## Exercise passage:
Hypnotherapy is the use of hypnosis for treating such conditions as addictions, anxiety, depression, obesity, irritable bowel syndrome, phobias and stress. Hypnotherapy is believed to have begun in the eighteenth century with the work of the Austrian physician, Franz Anton Mesmer.

Mesmer utilized the ethereal sounds of a glass harmonica to assist in producing a trancelike state in the patient, which he used as a curative remedy. Dismissed as a quack by most of his peers, Mesmer’s work was latched on to by a Scottish physician named John Braid, who came up with the term hypnosis after the Greek God ‘Hypnos’.

Hypnosis is not a state of sleep but a state of relaxation varying from light to deep. Tests have shown that a person is neither unconscious, nor asleep. Tests have shown that a person in deep hypnosis is in a state of deep relaxation and engaged in normal mental activity.

## Given information:
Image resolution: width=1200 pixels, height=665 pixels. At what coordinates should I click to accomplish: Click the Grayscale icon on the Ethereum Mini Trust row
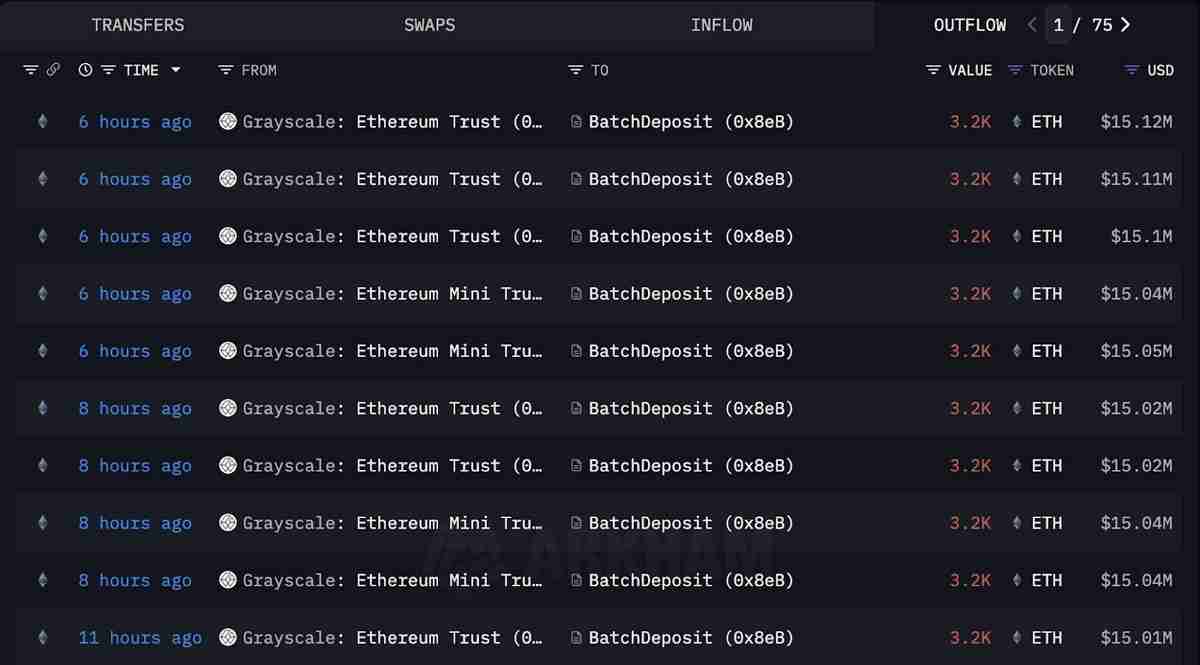[x=227, y=293]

## Work to complete:
Rewrite everything in the hypnotherapy passage above from "Hypnotherapy is the" down to "Franz Anton Mesmer.", changing "physician" to "doctor".

## Written response:
Hypnotherapy is the use of hypnosis for treating such conditions as addictions, anxiety, depression, obesity, irritable bowel syndrome, phobias and stress. Hypnotherapy is believed to have begun in the eighteenth century with the work of the Austrian doctor, Franz Anton Mesmer.